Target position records
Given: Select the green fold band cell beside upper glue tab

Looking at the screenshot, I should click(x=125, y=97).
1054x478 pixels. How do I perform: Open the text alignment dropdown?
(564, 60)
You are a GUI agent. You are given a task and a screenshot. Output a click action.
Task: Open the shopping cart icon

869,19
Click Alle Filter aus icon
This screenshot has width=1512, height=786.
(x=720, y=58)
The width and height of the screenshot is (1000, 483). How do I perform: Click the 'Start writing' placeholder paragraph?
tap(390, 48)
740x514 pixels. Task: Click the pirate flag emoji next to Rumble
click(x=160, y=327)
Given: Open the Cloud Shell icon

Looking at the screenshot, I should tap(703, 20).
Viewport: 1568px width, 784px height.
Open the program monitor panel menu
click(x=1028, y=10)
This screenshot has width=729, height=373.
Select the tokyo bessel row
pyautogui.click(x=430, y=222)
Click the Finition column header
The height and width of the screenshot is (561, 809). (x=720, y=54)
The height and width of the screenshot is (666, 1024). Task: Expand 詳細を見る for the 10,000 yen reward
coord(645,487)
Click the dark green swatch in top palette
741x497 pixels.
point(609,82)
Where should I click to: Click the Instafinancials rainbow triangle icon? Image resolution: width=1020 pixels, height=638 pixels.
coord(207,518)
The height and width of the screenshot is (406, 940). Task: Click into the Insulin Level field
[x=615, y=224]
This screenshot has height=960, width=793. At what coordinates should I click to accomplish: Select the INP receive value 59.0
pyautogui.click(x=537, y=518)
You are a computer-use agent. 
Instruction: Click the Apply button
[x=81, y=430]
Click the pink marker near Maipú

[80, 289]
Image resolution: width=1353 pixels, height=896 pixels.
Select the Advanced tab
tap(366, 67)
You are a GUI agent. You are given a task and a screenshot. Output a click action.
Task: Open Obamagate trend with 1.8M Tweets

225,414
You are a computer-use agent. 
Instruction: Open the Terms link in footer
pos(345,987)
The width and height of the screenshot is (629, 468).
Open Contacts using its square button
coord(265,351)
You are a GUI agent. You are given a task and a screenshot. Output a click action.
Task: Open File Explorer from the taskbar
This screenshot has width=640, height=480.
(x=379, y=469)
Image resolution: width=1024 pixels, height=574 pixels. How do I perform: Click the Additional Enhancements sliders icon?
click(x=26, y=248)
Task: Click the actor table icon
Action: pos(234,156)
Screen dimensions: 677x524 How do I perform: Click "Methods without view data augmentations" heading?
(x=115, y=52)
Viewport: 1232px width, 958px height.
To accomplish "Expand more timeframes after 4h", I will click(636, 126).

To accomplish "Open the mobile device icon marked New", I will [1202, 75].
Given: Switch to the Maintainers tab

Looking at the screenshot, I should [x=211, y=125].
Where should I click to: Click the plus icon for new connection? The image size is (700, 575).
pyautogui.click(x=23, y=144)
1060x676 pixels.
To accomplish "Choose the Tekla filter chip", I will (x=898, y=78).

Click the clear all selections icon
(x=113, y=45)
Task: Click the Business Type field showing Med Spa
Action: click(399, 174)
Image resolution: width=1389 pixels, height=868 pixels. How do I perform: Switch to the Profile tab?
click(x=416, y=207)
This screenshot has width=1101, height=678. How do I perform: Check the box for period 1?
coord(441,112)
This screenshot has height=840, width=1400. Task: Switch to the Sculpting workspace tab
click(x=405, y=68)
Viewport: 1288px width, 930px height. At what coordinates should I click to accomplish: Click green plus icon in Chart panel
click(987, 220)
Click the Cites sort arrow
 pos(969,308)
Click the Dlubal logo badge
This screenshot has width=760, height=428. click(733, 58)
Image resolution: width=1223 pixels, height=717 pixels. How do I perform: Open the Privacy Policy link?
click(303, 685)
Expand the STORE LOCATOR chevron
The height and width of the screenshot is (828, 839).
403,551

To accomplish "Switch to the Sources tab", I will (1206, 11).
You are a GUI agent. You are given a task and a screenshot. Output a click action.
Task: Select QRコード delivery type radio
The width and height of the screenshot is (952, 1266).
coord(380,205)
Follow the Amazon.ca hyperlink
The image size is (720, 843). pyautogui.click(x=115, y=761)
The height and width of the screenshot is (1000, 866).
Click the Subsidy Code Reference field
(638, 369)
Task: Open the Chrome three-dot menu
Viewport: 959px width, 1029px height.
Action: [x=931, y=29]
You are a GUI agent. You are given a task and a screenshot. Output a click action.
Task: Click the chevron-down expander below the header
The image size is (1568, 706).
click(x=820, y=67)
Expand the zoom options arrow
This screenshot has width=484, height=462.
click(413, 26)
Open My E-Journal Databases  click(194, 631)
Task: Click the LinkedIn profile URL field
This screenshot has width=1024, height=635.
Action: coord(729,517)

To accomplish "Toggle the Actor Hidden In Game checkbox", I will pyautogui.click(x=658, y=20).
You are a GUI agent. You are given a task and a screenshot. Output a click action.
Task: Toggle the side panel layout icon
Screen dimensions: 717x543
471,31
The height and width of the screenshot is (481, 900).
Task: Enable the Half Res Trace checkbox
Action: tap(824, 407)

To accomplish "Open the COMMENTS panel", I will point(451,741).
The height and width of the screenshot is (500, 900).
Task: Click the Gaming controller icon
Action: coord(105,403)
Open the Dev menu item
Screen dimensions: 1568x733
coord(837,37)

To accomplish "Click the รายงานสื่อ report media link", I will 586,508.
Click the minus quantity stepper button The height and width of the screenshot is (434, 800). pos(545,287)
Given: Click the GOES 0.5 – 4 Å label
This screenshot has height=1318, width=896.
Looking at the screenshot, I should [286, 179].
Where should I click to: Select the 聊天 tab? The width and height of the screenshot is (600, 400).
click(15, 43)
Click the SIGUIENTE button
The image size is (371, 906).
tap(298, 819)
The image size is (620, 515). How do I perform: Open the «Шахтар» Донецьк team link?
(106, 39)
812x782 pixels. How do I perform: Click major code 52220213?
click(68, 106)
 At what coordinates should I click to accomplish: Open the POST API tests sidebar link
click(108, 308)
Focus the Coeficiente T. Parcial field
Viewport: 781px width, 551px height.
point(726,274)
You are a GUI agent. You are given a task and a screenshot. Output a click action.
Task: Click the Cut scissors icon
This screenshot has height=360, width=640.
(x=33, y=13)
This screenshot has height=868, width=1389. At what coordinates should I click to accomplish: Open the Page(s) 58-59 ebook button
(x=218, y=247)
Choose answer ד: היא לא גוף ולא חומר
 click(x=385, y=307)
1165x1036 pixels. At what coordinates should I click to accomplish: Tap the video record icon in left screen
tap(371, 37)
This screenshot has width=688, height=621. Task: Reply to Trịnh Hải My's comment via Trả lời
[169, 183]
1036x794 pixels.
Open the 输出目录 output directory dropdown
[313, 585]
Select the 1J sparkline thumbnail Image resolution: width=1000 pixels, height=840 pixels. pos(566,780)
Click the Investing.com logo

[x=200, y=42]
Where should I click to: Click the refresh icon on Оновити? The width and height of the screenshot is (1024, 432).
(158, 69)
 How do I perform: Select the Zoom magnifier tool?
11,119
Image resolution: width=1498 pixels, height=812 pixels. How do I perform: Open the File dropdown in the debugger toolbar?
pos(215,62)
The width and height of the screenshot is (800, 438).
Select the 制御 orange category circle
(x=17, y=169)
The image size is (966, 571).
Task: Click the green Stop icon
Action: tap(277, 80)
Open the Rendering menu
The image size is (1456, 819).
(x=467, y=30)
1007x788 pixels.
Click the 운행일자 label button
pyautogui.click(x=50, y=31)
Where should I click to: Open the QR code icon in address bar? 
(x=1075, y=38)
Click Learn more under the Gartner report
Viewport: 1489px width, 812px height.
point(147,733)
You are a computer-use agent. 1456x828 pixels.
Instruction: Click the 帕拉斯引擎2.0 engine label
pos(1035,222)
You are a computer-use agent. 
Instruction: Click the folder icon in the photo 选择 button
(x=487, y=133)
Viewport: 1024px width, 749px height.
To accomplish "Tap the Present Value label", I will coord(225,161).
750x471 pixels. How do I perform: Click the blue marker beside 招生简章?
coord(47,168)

PROBLEM TO SOLVE
Arrange the lines of the material as a JSON list of strings, one string per line and no blank lines. Begin at the line that has "Task: Open the Chrome three-dot menu" and stop after the line that has "Action: coord(729,517)".

FINISHED ANSWER
[
  "Task: Open the Chrome three-dot menu",
  "Viewport: 959px width, 1029px height.",
  "Action: [x=931, y=29]",
  "You are a GUI agent. You are given a task and a screenshot. Output a click action.",
  "Task: Click the chevron-down expander below the header",
  "The image size is (1568, 706).",
  "click(x=820, y=67)",
  "Expand the zoom options arrow",
  "This screenshot has width=484, height=462.",
  "click(413, 26)",
  "Open My E-Journal Databases  click(194, 631)",
  "Task: Click the LinkedIn profile URL field",
  "This screenshot has width=1024, height=635.",
  "Action: coord(729,517)"
]